MCAR multivariate: mMCAR Class

mMCAR

mMCAR

mMCAR(X: pd.DataFrame, y: np.array, missing_rate: int = 10, missTarget: bool = False)

A class to generate missing data in a dataset based on the Missing Completely At Random (MCAR) mechanism for multiple features simultaneously.

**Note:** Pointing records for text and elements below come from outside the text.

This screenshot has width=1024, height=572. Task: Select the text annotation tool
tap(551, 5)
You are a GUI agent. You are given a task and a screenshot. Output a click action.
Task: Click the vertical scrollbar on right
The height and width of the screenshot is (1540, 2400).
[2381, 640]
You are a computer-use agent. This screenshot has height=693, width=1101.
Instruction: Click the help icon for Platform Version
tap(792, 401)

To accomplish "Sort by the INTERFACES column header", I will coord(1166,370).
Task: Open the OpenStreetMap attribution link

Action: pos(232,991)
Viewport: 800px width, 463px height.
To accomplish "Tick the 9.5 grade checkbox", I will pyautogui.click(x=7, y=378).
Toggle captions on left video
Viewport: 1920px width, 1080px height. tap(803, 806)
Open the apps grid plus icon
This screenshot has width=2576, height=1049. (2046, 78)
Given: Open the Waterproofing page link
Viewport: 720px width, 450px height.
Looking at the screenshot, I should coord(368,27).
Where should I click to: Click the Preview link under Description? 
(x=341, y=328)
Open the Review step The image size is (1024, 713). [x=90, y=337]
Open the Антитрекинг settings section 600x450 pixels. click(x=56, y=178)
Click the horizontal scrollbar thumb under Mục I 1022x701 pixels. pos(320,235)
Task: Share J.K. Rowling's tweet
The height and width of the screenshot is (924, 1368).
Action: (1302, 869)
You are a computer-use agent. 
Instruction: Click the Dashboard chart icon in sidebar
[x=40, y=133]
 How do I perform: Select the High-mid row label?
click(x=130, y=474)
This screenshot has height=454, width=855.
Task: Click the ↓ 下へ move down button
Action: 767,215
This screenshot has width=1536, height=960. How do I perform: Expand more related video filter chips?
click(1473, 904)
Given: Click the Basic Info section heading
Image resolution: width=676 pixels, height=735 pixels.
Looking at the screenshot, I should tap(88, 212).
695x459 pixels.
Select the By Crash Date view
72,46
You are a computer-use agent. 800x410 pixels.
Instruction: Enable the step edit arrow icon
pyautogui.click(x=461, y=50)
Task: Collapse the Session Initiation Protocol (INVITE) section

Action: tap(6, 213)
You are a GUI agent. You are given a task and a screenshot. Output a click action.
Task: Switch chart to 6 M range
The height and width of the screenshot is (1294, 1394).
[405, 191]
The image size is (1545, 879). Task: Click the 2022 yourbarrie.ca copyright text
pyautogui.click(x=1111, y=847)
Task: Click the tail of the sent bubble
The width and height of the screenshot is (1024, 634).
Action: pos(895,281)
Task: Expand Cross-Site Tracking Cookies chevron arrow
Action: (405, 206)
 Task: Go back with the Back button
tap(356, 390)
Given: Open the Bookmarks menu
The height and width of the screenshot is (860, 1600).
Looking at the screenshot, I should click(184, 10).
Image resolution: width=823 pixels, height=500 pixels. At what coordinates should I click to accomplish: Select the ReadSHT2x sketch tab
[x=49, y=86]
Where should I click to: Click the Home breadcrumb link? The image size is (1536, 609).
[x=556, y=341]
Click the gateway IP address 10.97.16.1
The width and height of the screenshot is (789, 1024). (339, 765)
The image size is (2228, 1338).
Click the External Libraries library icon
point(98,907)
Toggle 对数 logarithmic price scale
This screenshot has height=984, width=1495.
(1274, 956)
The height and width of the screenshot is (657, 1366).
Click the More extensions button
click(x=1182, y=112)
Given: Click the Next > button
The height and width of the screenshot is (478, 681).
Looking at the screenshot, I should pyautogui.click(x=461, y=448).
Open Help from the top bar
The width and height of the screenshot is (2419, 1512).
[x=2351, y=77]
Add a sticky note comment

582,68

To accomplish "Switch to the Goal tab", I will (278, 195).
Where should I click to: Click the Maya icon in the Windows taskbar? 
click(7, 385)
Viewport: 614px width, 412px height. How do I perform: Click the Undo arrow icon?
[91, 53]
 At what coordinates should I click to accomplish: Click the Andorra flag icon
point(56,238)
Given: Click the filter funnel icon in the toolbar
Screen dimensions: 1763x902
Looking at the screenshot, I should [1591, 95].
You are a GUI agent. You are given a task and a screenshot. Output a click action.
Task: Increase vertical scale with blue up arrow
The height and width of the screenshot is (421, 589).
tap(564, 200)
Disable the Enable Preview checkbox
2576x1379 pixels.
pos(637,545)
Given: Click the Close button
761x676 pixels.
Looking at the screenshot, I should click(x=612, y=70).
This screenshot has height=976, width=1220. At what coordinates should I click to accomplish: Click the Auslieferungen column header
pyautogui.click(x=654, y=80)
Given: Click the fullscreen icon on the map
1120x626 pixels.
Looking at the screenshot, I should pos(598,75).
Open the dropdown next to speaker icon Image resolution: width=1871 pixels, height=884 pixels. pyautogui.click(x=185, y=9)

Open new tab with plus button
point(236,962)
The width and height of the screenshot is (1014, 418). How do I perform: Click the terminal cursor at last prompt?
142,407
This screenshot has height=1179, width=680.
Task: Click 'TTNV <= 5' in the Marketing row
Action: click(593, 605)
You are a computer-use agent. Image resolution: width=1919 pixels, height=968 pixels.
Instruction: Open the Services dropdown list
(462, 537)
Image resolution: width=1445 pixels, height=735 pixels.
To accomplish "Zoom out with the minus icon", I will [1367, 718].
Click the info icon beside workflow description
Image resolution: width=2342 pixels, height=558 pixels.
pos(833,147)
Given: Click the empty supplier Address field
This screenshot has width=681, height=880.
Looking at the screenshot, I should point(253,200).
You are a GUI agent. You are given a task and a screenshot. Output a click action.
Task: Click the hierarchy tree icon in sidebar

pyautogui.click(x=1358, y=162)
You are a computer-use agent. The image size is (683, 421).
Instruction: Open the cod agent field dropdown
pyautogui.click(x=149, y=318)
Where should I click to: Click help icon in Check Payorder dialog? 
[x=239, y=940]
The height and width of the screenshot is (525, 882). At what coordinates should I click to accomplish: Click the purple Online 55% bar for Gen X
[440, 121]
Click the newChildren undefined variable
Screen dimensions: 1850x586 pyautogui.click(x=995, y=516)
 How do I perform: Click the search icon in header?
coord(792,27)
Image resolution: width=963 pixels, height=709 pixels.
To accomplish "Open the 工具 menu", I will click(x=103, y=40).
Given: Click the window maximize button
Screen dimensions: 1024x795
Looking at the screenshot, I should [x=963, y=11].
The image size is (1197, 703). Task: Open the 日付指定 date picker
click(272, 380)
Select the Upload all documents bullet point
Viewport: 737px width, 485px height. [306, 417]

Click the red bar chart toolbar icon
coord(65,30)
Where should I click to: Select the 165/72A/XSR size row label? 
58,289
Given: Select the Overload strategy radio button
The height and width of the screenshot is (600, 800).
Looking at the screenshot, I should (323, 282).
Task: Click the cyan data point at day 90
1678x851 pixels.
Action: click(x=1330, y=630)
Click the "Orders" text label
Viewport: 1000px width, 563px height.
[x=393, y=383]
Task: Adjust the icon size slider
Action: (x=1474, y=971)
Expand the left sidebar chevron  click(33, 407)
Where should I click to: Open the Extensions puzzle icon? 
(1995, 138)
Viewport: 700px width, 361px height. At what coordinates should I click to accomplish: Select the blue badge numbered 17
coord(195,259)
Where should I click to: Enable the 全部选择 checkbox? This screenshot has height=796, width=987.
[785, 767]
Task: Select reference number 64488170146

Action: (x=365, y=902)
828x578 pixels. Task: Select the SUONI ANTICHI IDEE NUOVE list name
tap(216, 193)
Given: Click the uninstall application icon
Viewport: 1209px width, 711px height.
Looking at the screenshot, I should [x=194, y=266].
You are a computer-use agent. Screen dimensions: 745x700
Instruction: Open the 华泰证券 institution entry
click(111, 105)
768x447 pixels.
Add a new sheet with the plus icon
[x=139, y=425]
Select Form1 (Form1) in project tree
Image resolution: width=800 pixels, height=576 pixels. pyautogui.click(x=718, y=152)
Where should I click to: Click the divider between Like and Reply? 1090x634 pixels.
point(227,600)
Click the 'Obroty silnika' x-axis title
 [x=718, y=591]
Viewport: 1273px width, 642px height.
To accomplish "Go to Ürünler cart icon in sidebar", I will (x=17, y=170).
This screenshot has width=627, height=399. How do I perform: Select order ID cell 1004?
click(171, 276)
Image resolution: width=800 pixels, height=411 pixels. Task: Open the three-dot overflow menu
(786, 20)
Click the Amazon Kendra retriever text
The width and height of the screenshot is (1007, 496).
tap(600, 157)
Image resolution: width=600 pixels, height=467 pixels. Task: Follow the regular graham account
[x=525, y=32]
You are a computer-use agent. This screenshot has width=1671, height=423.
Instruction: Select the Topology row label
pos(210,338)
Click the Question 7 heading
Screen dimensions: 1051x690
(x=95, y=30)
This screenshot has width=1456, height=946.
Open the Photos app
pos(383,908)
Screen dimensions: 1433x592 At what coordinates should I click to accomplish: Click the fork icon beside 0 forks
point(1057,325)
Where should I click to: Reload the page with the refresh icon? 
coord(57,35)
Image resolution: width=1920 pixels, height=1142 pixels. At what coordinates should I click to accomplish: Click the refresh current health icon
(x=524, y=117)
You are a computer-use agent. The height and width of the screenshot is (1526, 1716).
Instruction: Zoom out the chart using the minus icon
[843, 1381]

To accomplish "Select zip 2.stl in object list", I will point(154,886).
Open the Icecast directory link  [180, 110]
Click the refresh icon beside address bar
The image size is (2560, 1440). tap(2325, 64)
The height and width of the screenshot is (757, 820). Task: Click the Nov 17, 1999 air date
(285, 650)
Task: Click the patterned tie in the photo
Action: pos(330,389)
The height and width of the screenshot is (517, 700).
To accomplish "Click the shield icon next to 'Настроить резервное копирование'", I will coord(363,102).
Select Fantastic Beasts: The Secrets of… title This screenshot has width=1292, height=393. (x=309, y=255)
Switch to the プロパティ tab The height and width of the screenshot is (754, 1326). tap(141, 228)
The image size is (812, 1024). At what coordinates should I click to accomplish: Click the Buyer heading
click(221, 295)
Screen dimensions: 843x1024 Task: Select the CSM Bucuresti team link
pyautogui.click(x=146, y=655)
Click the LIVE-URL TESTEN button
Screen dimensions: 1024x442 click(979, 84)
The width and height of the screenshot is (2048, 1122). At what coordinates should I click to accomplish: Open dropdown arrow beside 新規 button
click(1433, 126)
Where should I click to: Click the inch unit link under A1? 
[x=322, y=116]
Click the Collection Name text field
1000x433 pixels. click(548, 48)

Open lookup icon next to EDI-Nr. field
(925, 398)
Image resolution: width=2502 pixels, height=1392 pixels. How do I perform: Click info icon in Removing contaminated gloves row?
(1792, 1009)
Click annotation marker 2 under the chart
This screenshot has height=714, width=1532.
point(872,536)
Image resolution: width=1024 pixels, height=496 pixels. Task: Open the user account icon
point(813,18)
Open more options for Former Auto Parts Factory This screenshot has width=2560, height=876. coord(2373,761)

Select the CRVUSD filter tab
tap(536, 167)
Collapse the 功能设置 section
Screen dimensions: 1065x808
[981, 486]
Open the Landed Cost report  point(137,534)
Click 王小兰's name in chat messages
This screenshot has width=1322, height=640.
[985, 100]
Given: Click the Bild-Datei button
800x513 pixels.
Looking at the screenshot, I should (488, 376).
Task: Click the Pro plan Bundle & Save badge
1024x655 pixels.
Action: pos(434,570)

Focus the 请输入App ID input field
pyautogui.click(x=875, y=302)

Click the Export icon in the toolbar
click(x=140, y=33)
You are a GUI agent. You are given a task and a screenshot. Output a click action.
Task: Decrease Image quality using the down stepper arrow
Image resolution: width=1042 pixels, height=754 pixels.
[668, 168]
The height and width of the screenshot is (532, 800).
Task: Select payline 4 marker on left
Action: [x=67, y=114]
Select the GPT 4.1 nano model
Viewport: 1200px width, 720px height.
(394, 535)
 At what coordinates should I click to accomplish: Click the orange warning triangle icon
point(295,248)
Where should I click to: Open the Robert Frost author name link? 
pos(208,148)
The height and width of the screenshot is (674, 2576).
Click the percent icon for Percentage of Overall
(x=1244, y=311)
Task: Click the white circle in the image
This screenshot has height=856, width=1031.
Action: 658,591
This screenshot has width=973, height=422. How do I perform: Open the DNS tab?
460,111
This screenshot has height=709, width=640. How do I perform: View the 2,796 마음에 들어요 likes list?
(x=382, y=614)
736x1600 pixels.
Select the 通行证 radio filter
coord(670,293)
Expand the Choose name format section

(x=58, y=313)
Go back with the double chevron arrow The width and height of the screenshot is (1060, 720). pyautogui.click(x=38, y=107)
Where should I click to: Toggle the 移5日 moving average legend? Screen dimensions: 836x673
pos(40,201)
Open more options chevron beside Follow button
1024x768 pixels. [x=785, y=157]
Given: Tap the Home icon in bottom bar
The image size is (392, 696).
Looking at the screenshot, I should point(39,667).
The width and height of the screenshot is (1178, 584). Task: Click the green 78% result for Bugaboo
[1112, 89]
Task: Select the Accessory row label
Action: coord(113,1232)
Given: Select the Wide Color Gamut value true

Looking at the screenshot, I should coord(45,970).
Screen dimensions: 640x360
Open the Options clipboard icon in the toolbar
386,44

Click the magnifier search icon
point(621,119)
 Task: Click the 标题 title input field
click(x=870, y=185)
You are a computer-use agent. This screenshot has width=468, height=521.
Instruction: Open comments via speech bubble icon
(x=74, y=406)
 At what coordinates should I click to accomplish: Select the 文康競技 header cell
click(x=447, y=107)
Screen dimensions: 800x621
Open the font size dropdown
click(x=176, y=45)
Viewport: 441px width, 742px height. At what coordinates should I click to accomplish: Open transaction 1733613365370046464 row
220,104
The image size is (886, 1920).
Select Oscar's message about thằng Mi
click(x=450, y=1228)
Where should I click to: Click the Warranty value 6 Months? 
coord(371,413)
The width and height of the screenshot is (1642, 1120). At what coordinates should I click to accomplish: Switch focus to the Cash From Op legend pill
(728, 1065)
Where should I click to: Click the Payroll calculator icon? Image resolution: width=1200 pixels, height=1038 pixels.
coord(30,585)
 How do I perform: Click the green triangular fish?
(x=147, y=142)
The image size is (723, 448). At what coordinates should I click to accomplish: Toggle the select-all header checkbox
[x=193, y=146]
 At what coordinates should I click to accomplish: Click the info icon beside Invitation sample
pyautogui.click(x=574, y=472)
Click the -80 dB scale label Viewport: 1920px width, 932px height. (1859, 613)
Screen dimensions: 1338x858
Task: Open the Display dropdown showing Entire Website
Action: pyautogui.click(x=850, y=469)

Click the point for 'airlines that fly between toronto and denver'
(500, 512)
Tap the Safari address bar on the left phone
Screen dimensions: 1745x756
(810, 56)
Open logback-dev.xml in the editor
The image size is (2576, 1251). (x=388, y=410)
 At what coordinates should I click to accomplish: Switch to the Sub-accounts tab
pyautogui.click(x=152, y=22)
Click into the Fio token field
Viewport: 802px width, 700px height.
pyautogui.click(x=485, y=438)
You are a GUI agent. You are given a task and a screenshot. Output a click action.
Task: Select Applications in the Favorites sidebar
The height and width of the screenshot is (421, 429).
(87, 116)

Args: X (pd.DataFrame): The dataset to receive the missing data. y (np.array): The label values from dataset missing_rate (int, optional): The rate of missing data to be generated. Default is 10. missTarget (bool, optional): A flag to generate missing into the target.

Example Usage:

# Create an instance of the MCAR class
generator = MCAR(X, y, missing_rate=20)

# Generate missing values using the random strategy
data_md = generator.random()

random

random() -> pd.DataFrame

Function to randomly generate missing data in all dataset.

Returns: dataset (DataFrame): The dataset with missing values generated under the MCAR mechanism.

Reference: [1] Santos, M. S., R. C. Pereira, A. F. Costa, J. P. Soares, J. Santos, and P. H. Abreu. 2019. Generating Synthetic Missing Data: A Review by Missing Mechanism. IEEE Access 7: 11651–67.

binomial

binomial(columns: list = None)

Function to generate missing data in columns by Bernoulli distribution for each attribute informed.

Args: columns (list): A list of strings containing columns names.

Returns: dataset (DataFrame): The dataset with missing values generated under the MCAR mechanism.

Reference: [1] Santos, M. S., R. C. Pereira, A. F. Costa, J. P. Soares, J. Santos, and P. H. Abreu. 2019. Generating Synthetic Missing Data: A Review by Missing Mechanism. IEEE Access 7: 11651–67.